Nested Data and Vectorization

EE BIOL C177/C234

Chuliang Song

The Closet Analogy 🧥

Imagine organising your bedroom closet:
- Flat Data: Throwing all clothes, shoes, socks, and accessories into one massive, messy pile. Finding a matching pair of socks is a nightmare!
- Nested Data: Using modular organiser boxes.
  - The main closet holds labeled bins (e.g., “Shirts”, “Shoes”).
  - Inside the “Shoes” bin, you have separate smaller boxes for sneakers, boots, and sandals.
Nested Data in R stores a mini-dataset (tibble) inside the cell of a parent dataset!

Tip

This allows you to organize data by grouping variables, keeping related datasets perfectly bundled together.

What Is Nested Data?

Lists — Flexible Containers 📦

Before nesting tibbles, we must understand R lists.

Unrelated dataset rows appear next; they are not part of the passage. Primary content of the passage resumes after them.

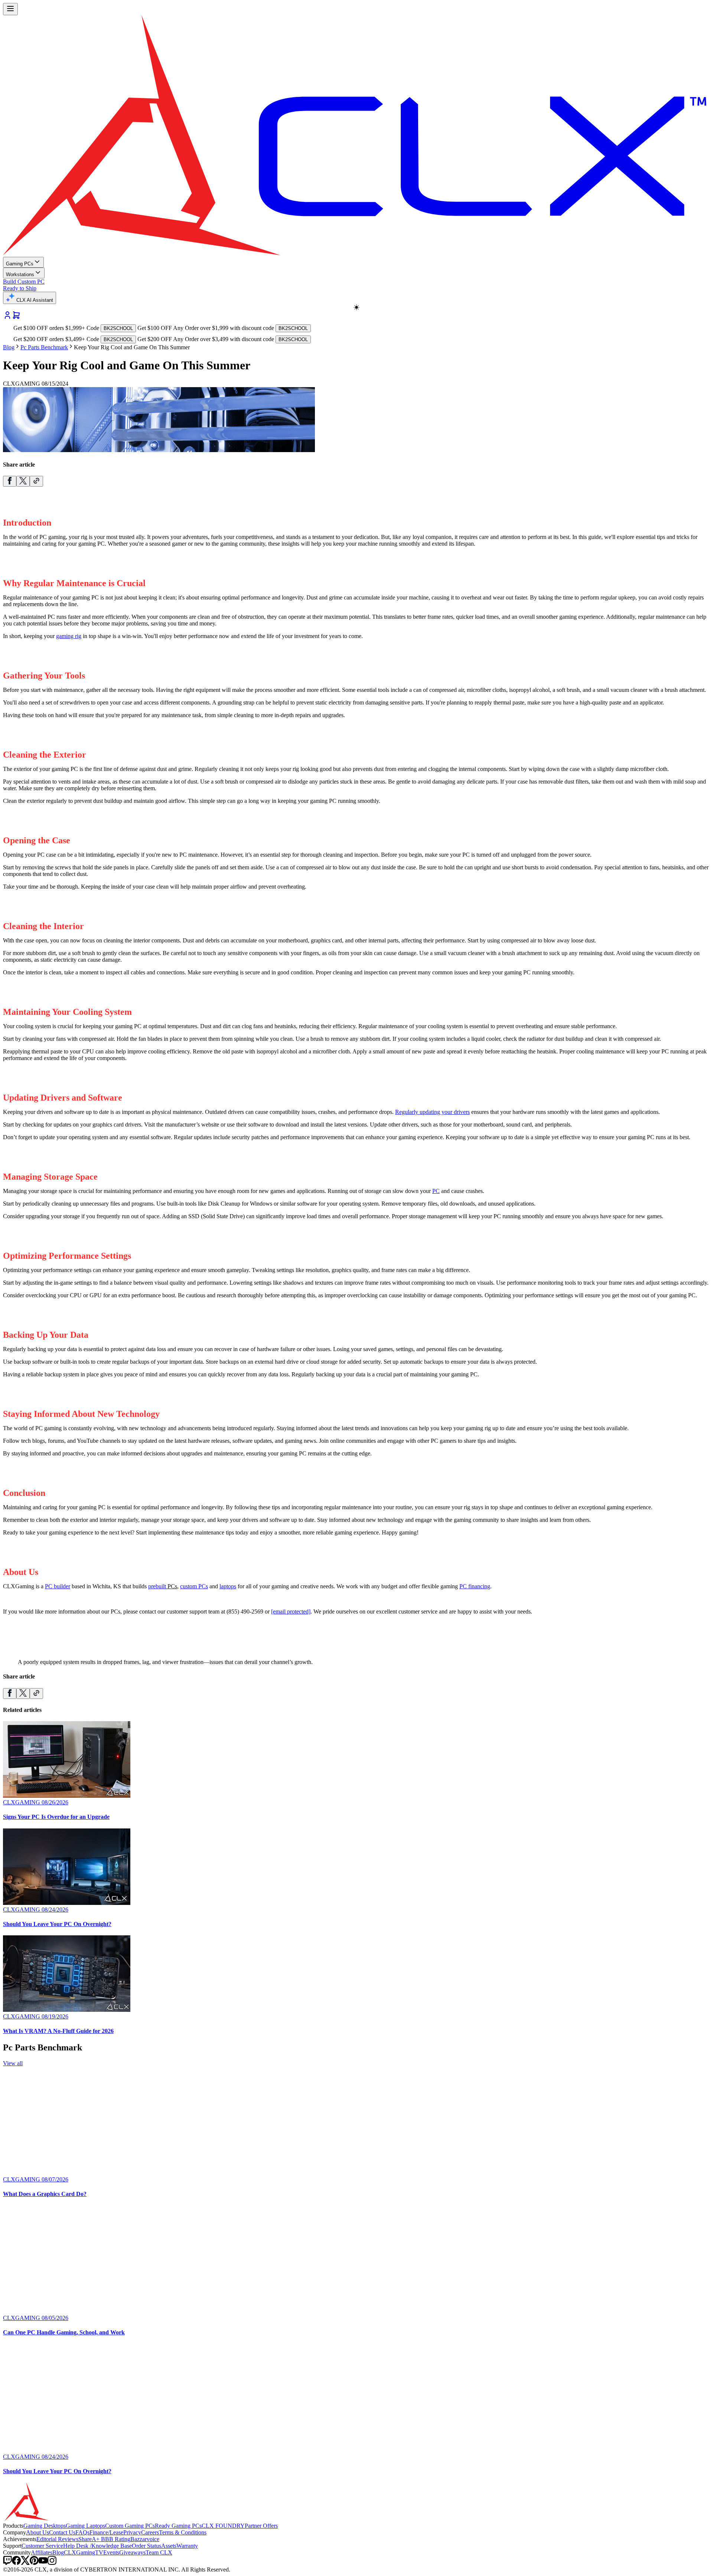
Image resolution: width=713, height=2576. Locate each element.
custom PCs (194, 1586)
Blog (8, 347)
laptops (227, 1586)
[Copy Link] (36, 481)
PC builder (57, 1586)
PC (436, 1191)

A list is a generic vector that can hold any types of elements:

# 1. Vectors of different lengths
list(c(1), c(1, 2), c(1, 2, 3))

# 2. Tibbles of identical structures
list(
  tibble(x = 1, y = 2),
  tibble(x = 3, y = 4)
)

# 3. Mixed types (number, string, tibble)
list(1, "a", tibble(x = 1, y = 2))

From Lists to Nested Data

Nested data is a specific, clean structure where: 1. Each element of a list is a tibble. 2. All those tibbles have the same column structure. 3. That list is stored as a list-column inside a parent tibble!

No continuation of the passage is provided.